Name: Kate Wills
Region: London – Finchley
Diagnosis: (i.e When diagnosed primary, When diagnosed mets, Or denovo, What disease type – HER2+/- ER-/ER+ or TNBC or IBC)
I was diagnosed with primary breast cancer in Sept 2011 aged just 36. 2 tumours. Grade 3 both ER8 PR8 and Her2+. It had spread to one lymph node. I had a right mastectomy. Followed by FEC, weekly Taxol and then Herceptin. In 2012 I started on Tamoxifen.
In December 2020, aged 45 I was on a family cycle ride, put my foot down on the pedal and my hip broke. Agony. It was the christmas holidays middle of the covid crisis. They quickly guessed it was cancer due to the break. Scans showed it had spread to my femur, rib and sternum as well as a small nodule in the lung. The cancer had changed to ER+HER-.

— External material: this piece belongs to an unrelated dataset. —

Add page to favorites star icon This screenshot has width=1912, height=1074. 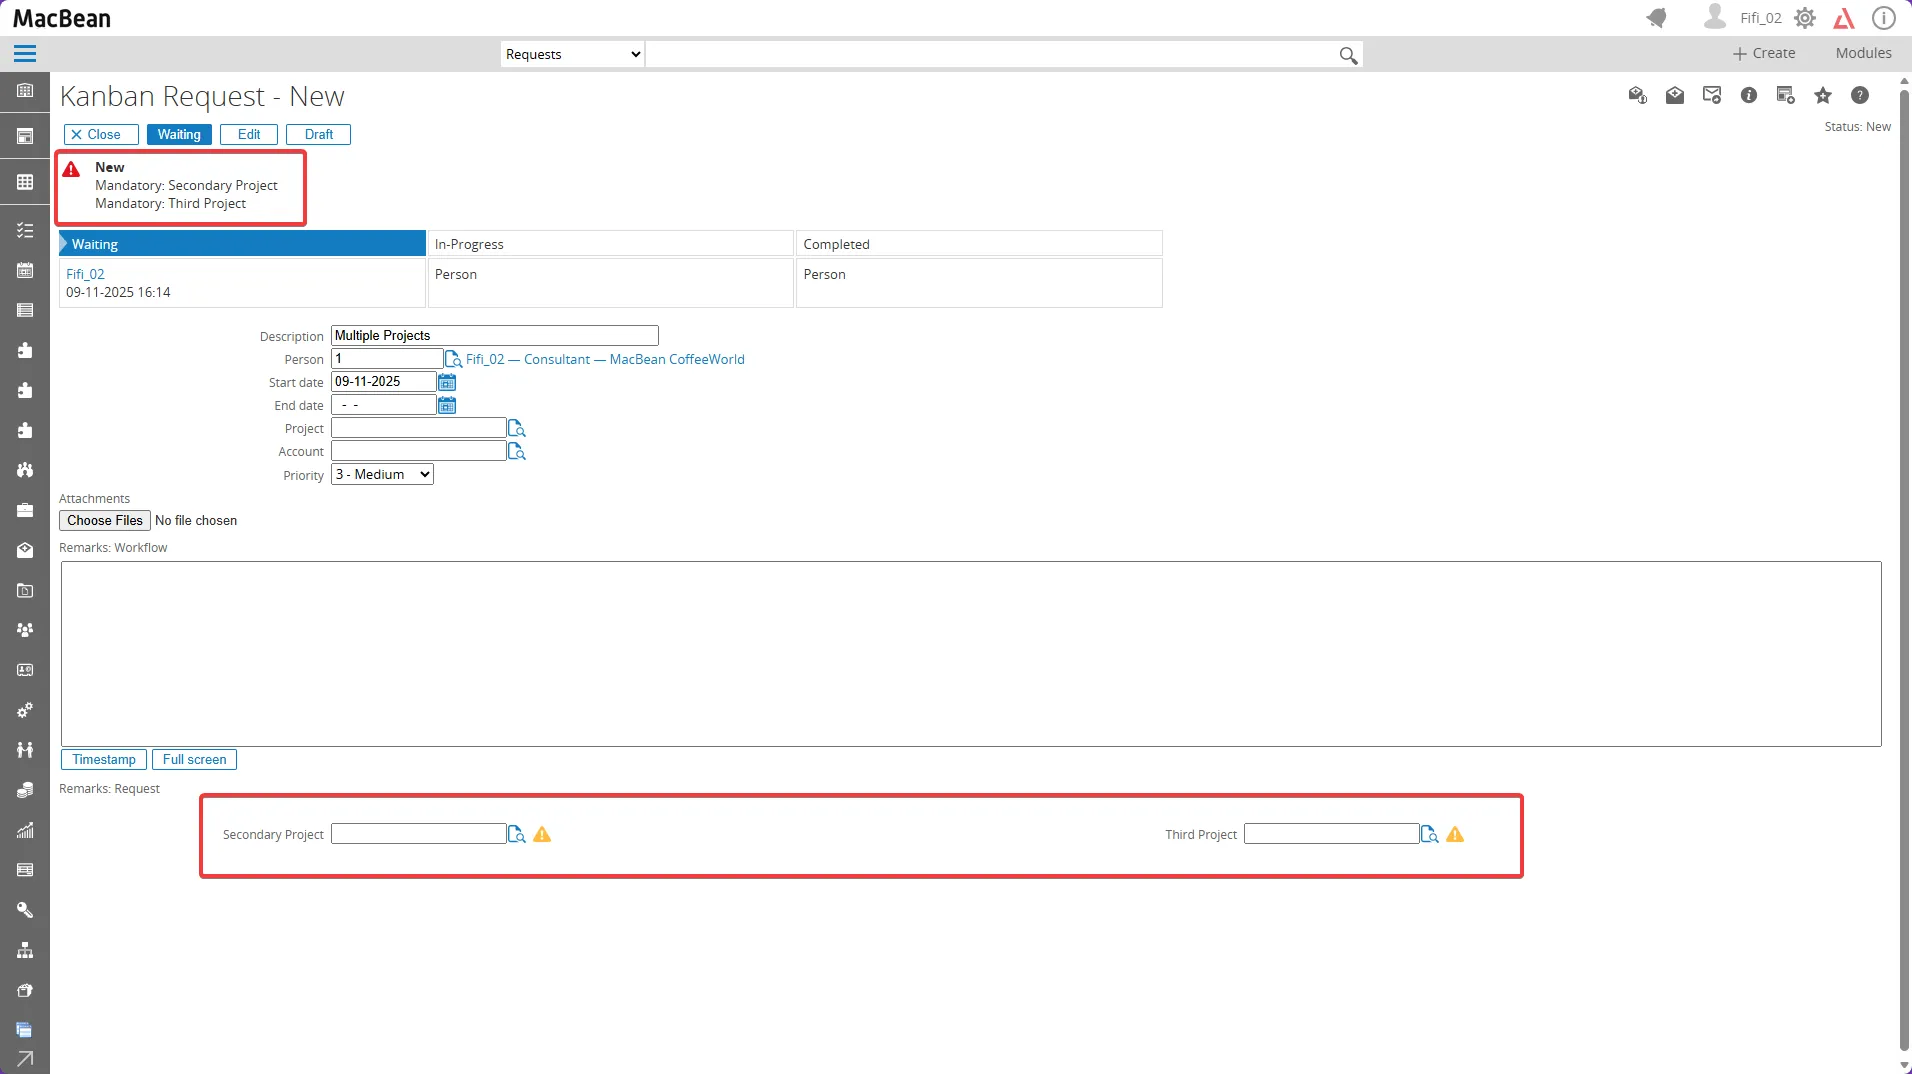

I had had an ache in my hip and ribs for a few months but put it down to running and working from home on a dodgy garden chair. I’d been to the osteopath who’d said he thought it was unlikely to be the cancer back.

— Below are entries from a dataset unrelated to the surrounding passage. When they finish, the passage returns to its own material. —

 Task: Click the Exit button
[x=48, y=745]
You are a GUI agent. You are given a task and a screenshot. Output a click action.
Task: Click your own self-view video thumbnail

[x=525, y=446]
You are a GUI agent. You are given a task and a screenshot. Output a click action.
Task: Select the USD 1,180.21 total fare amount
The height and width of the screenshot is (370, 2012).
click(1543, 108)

After 10 days in hospital having a rod put in my leg, I returned to recover for 2 weeks then started a weeks radiotherapy on my leg. Holding other radiotherapy back for later. I am currently on zoladex giving me a medical menopause, letrozole, ribocyclib and denosumab.
9 months on I’ve had two scans showing stability.

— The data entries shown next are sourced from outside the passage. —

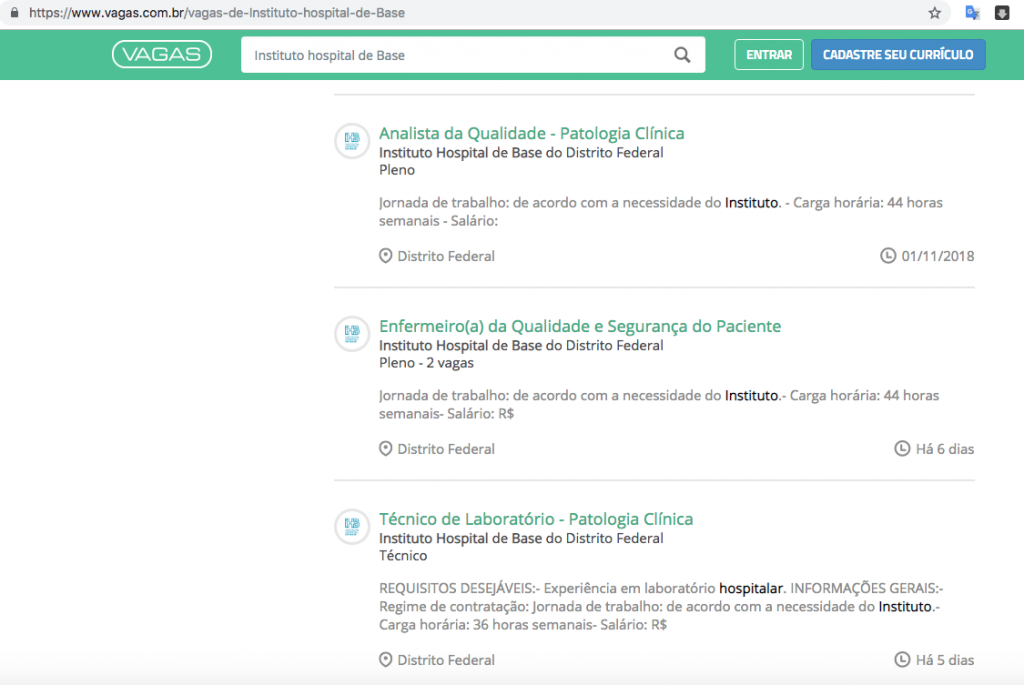The image size is (1024, 685).
Task: Open Técnico de Laboratório - Patologia Clínica job
Action: (535, 520)
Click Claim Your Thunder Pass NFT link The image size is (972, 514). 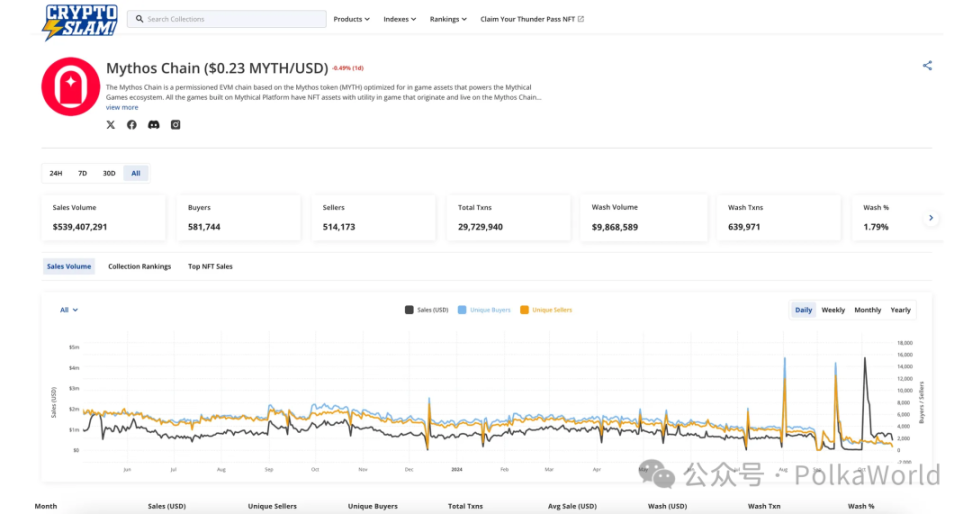[531, 19]
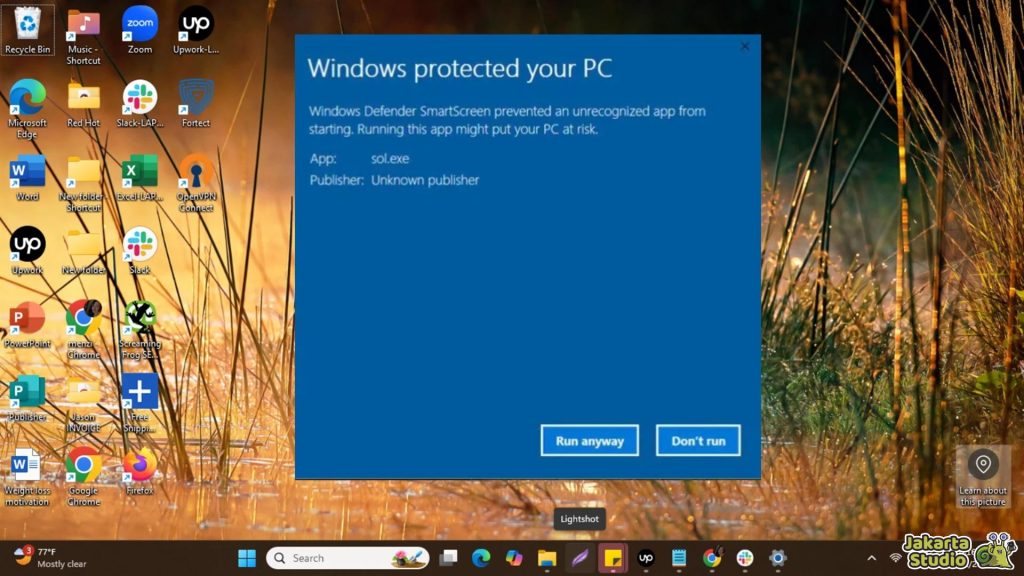Open Windows Settings from the taskbar
The height and width of the screenshot is (576, 1024).
click(777, 558)
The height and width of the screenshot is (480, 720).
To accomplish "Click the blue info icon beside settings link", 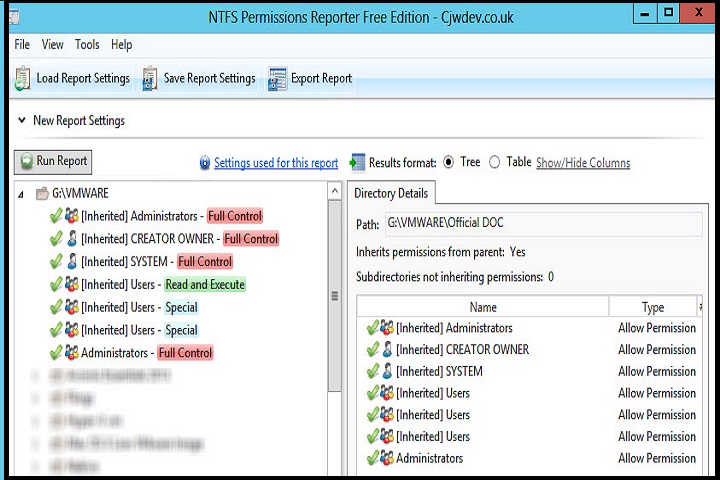I will pos(205,163).
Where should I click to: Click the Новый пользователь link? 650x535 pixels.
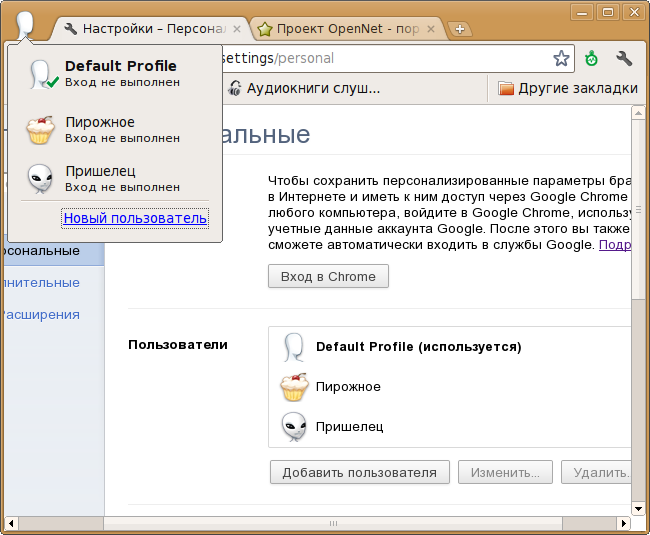click(x=134, y=218)
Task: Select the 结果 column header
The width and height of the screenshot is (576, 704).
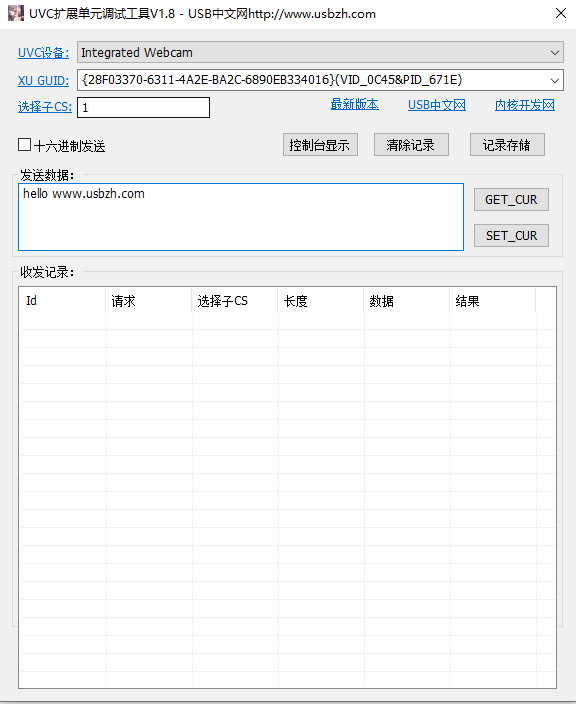Action: pyautogui.click(x=492, y=300)
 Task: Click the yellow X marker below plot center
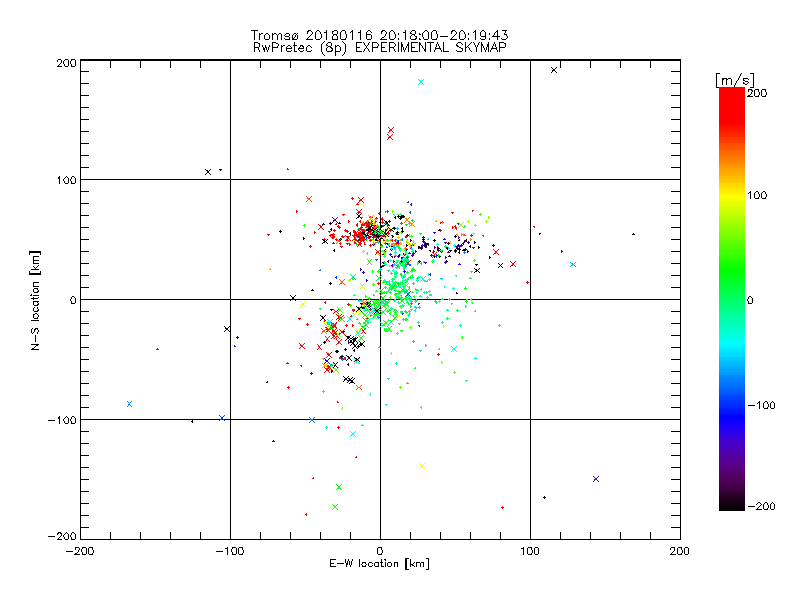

I am 46 live in North London with my husband, 16 yr old son and 12 yr old daughter – dog Juno, senile aged cat Buzz who I am proud is 24! and youngster cat Cotton who is 2.
I work in NGO communications, advocacy and campaigns – previously for Unicef Im currently leading a global malaria campaign to end the world’s oldest deadliest disease! I passionately believe in doing all I can to change the world for the better – to help make it more equitable and sustainable.
My first cancer came when I was freelance. The kids were 2 and 7. I took a year out for treatment. At the other end I chose to seize my new reality – to see a world in richer technicolour than I’d ever seen before. That first cancer made me braver, bolder – I leapt into cold water, travelled the world, found strength I never knew I had, took my kids backpacking round South America – a highlight!
I didnt realise how completely i believed it had gone. I followed cancer a little, I thought I knew enough about what symptoms to look out for… to be honest – and I hate saying this – I found it too scary to talk SBC, scary when I met others who had it. I feel shame about this and cross as I wasn’t helped to think about it and manage these fears so instead I stuck my head in the sand. Ignorance is never the way.
When i started to realise in A&E that the cancer was most likely back I tried so hard to deny it – to say it must be osteoporosis. But I knew. To be honest I thought i’d have very little time then and there.
I realise that I had heard that once secondary presented in symptoms it was in someways too late.
9 months on I have heard better things that I hold dearly to. I hear that it’s possible to live for a long time. I hear it’s good to try and live in harmony with cancer rather than fight it. Fighting it seems exhausting. I heard that chronic could be possible.
But as I start to wise up I also am terrified to hear the percentages of funds that go to secondary research. I hear so much about primary being prioritised. I know my treatment lines are limited. I seem just to have to hope so hard that the treatments last for long enough.
I see so many women around me similar age, younger – we have so much life that we want to live – so much we want to contribute to the world, to life… to our families. I want to see my kids through school, through uni, I want to be there for them as they go out into the world, to meet grandchildren even! I wanted to canoe off into retirement, to have chickens! I have so much I want to do, so many adventures. I am so hungry to Live.
Why you wanted to be involved with the MetUpUK campaign:
8 months on from secondary diagnosis I realised I needed to be brave, breathe and to try and get wise to what treatments were out there – what I might need to fight to get. I put my head above the parapet and spotted you!
This campaign is so important because we need to talk more about secondary. We need to address the stigma around it. We need to demand that more funding goes to secondary. That the conversation includes us – we’re not just pink washed out of it. That we are not deprioritised once we metastasize. That the pink light of awareness spreads to us and urgently means that we can go from living in such fear to knowing we can live with SBC!